Soros and his allies opposing Gabriel Resources' gold mine in Rosia Montana also claimed - falsely - that it would be an environmental hazard. The truth is, the existing shut-down communist-run mine is a bleeding environmental sore, turning area streams orange with all manner of toxic pollution.

Don't be surprised to see Soros come to the "rescue" of Rosia Montana by offering to purchase the mine.

And, unfortunately, don't be surprised if the Western media pays little attention.

This article in the Cyprus Observer also gives some good insight into how Soros operates, including his use of "think tanks" funded and controlled by him to manipulate policy in whatever direction most benefits his business interests and goals.

Kirk Leech, the freelance journalist and author of the GoldenMyths.com website, which focuses on the Rosia Montana story, writes that the mothballing of the Rosia Montan project "is an economic and social disaster for the 300-plus full time workers employed by the company, the majority of whom now find themselves laid off, and for the local inhabitants of this economically blighted valley village, who face an even more uncertain future than a week ago."

The only certainly for those who will suffer hardship through the freezing of the project is that the mine will continue to be a political football, kicked around by comfortable western environmentalists, rich local landowners, business interests hoping to benefit from a faltering project and opportunist Romanian and Hungarian politicians. Or anyone who feels like putting in their two cents- worth, without knowing the first thing about this complex and technically sound project. It has been trendy to dump on this project, though as fads come and go, this too shall pass. But why should disadvantaged people get caught in the middle?

In recent months the project has looked more like an episode from the television show LA Law than a mining company seeking to extract gold and silver from the ground. The project has found itself up to its briefs in court battles and dealing with a political class that it at best supine at worst downright Machiavellian. Makes you wonder who’s scripting this?

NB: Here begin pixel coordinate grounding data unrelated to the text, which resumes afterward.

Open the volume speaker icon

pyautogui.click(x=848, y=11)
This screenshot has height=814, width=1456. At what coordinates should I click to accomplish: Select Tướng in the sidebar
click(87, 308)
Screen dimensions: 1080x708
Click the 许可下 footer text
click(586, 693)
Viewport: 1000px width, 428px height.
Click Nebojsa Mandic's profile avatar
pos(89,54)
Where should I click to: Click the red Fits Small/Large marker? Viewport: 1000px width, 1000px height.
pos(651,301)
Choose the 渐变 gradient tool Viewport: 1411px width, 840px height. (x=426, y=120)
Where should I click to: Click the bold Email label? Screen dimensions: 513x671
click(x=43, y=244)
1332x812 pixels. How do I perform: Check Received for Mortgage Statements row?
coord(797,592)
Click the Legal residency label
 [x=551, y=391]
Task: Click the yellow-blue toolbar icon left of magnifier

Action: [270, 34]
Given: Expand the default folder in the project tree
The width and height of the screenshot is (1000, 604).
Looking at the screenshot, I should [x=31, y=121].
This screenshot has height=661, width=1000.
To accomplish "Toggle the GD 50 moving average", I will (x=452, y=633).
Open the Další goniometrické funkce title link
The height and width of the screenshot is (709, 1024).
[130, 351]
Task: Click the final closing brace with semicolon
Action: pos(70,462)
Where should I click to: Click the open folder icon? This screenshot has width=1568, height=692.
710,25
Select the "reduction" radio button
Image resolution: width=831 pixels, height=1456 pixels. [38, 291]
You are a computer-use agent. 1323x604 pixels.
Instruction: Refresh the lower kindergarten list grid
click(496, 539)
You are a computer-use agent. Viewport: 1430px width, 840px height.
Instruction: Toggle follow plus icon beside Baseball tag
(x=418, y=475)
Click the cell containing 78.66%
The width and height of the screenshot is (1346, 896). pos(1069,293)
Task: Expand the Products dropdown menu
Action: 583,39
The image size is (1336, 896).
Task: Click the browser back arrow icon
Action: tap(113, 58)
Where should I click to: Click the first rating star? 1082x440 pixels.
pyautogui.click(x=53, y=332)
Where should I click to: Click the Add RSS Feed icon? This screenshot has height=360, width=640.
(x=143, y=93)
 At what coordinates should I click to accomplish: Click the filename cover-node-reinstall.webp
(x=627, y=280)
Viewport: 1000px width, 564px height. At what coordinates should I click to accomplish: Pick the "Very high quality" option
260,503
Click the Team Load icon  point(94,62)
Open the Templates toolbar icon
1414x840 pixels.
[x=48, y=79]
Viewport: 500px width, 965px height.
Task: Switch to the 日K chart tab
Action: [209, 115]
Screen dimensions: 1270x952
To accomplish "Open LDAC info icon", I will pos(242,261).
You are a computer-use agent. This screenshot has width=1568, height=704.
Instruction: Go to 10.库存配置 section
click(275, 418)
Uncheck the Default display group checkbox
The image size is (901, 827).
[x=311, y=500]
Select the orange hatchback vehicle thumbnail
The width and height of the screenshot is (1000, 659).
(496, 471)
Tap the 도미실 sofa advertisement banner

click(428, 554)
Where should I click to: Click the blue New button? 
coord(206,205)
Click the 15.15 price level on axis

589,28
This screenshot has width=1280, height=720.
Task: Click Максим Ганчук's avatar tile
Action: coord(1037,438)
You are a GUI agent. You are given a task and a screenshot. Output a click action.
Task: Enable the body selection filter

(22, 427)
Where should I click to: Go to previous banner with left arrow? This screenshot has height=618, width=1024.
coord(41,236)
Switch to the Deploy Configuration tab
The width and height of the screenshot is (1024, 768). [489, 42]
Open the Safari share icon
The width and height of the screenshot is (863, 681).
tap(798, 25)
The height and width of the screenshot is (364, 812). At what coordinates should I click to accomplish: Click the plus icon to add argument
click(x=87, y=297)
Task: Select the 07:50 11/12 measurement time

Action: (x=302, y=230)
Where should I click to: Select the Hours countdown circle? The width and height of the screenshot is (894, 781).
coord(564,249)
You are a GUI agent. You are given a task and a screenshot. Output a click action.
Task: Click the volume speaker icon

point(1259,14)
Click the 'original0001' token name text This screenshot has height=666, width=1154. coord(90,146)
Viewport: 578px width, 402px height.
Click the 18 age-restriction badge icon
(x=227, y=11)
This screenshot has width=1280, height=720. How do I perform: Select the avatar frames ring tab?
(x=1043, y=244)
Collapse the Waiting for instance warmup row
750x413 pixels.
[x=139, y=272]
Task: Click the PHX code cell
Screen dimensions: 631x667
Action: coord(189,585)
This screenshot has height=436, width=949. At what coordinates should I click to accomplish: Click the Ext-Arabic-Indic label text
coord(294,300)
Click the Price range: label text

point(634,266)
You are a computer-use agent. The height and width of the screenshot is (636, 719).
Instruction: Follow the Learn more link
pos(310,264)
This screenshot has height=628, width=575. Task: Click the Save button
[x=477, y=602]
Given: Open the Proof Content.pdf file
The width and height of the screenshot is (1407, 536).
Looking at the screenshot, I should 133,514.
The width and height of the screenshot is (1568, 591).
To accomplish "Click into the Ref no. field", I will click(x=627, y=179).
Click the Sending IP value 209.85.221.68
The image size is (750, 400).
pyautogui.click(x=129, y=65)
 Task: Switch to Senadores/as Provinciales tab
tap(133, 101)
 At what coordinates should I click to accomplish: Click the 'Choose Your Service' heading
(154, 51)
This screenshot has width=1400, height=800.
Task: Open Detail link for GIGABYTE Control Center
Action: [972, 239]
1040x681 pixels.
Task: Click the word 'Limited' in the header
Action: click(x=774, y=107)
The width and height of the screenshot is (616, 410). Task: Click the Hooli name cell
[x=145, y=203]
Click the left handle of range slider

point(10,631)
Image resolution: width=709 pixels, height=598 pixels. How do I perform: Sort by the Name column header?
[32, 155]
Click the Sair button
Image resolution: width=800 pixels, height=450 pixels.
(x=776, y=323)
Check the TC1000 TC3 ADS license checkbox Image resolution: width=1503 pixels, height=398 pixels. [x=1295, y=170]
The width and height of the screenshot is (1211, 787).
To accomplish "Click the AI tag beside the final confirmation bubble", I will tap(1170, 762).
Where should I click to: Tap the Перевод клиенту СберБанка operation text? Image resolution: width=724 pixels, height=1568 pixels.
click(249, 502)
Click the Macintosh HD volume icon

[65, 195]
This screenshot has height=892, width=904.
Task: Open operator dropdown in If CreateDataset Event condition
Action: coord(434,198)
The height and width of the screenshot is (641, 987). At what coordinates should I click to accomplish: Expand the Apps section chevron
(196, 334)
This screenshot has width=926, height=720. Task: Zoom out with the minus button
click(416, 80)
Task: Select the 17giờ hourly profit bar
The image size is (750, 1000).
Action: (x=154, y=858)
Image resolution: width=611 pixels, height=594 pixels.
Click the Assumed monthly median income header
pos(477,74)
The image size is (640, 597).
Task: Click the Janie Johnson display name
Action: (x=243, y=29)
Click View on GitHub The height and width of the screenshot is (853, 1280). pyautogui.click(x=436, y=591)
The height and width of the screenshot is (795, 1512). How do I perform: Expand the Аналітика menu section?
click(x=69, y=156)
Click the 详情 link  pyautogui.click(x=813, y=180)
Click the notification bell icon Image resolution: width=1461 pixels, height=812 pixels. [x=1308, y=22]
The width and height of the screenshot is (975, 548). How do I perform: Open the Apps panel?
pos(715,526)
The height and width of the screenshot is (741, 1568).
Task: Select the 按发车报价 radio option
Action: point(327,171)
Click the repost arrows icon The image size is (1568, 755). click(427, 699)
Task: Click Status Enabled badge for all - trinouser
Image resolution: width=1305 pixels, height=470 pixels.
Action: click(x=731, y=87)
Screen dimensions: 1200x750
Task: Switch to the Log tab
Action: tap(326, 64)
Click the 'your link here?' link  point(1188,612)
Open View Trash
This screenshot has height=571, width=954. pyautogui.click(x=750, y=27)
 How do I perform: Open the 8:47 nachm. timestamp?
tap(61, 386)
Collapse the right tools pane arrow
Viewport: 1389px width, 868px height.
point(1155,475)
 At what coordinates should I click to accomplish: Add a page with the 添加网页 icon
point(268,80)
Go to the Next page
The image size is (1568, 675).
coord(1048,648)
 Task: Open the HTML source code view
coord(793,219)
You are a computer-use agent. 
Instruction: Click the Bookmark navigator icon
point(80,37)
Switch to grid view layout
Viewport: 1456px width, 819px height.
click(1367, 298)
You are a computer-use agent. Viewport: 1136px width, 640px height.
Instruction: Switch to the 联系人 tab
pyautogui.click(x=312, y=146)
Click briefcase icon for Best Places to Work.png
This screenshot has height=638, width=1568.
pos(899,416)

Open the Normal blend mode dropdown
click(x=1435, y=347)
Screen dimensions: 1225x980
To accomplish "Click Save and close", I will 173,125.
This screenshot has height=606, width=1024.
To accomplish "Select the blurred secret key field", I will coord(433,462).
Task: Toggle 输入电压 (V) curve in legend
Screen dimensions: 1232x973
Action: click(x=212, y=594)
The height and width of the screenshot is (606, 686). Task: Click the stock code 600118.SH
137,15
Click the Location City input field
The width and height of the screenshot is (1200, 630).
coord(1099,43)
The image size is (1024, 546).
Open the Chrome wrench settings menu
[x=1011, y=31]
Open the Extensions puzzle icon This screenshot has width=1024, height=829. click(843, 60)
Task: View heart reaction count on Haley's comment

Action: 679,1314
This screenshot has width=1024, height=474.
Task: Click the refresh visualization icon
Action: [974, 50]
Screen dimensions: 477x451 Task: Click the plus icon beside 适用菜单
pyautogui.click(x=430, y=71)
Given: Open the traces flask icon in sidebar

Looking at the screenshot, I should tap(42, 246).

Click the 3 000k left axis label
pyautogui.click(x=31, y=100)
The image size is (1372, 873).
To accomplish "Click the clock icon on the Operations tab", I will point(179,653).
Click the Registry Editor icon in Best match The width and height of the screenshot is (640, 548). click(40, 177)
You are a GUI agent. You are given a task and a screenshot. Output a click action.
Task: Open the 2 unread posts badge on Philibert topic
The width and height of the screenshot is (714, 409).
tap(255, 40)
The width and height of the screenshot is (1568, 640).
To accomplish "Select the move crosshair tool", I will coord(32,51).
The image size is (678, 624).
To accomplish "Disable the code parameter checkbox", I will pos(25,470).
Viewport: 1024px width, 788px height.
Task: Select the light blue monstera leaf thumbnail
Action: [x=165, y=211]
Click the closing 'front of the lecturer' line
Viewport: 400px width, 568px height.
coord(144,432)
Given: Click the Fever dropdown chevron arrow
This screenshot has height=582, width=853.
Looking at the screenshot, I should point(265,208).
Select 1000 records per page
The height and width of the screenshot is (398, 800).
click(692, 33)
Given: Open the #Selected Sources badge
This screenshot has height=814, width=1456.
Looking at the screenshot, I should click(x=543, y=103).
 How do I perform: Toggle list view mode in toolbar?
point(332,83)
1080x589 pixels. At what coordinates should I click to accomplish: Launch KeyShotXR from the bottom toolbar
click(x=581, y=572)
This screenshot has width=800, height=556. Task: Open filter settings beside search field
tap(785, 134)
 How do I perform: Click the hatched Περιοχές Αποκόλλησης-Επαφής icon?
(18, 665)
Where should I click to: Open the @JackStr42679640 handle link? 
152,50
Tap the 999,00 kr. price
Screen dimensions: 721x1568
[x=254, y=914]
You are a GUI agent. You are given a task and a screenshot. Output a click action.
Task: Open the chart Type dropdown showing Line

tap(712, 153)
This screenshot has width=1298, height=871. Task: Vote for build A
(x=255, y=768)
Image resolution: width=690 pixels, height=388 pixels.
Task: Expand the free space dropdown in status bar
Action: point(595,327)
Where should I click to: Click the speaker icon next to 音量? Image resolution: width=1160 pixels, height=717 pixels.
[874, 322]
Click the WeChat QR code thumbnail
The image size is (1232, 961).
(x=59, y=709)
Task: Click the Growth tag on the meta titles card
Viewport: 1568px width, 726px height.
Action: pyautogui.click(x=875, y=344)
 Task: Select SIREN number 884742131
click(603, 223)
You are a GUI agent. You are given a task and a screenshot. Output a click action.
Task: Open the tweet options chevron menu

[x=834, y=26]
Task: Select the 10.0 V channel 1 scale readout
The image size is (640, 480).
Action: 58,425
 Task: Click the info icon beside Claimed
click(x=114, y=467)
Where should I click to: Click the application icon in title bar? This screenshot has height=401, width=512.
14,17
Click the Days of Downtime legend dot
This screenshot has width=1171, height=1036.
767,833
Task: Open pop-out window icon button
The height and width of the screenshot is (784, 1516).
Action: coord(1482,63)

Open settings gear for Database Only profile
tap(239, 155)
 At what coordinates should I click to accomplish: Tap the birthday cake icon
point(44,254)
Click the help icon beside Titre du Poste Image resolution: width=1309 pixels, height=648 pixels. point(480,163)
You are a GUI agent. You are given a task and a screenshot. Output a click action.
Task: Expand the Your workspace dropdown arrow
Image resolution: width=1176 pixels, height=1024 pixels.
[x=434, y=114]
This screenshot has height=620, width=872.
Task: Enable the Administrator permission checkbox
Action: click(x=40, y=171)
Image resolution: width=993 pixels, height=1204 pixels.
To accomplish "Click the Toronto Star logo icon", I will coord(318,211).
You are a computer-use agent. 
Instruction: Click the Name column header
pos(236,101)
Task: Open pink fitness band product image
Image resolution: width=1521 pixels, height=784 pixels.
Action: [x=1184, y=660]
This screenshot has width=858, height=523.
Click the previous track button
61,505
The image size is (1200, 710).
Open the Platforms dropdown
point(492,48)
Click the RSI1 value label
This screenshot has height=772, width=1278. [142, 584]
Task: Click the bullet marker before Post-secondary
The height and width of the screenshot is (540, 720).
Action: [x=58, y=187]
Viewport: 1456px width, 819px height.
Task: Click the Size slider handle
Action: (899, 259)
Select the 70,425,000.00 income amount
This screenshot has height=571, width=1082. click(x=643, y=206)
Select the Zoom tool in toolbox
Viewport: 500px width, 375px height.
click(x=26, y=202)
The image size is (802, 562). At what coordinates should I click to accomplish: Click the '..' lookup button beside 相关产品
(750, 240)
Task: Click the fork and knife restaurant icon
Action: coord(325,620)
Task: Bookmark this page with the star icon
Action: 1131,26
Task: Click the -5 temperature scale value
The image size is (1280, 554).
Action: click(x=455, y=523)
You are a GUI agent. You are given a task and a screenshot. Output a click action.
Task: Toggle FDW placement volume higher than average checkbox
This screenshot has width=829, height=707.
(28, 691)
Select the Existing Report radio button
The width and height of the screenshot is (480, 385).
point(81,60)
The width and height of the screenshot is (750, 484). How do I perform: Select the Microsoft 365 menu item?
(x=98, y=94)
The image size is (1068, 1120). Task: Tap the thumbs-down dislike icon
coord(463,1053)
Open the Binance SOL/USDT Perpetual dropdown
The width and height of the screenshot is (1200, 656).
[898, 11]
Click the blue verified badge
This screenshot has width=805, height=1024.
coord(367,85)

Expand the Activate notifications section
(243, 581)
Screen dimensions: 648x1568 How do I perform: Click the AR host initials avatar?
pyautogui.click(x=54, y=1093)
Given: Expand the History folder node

 Answer: Soros. Read on...

The clear losers in this battle are the people of Rosia Montana. The clear winners, outside of lawyers and consultants, are those mentioned above who have effectively hijacked the real concerns of local people for their own partisan interests. It’s worth recounting what has occurred over the past few months.

In September the Ministry of the Environment and Sustainable Development suspended the evaluation of the Environmental Impact Assessment (EIA) in a move that was clearly political, having no basis in Romanian law.

In November the local court in Cluj annulled an urban planning certificate that Alba county council had granted to RMGC. Alburnus Maior, the lead NGO opposing the mine and George Soros’ Open Society Foundation led the challenge to this urbanism certificate. In reality the certificate is not even a permit or an approval and cannot be legally challenged according to Romanian law. To add to this the court of appeal in Brasov also cancelled a certificate allowing RMGC to work on the Carnic Massif hills where traces of Roman mining remain.

He concludes:

A supine Romanian political class has allowed the National Liberal party and the Democratic Union of Hungarians in Romania to act as a Trojan horse for those seeking not to stop gold mining in Rosia Montana but for it to be carried out by others.

The primary opposition to the Rosia Project was always portrayed by western media such as the New York Times  and PBS as being local to the region and the country of Romania - the David vs. Goliath angle is a shopworn but still-beloved story structure for Western journalists - but the truth is that the opposition was always connected to and controlled by outsiders - Western environmentalists who didn't live in Rosia, or even in Romania, and of course Soros both personally and through his Open Society Institute.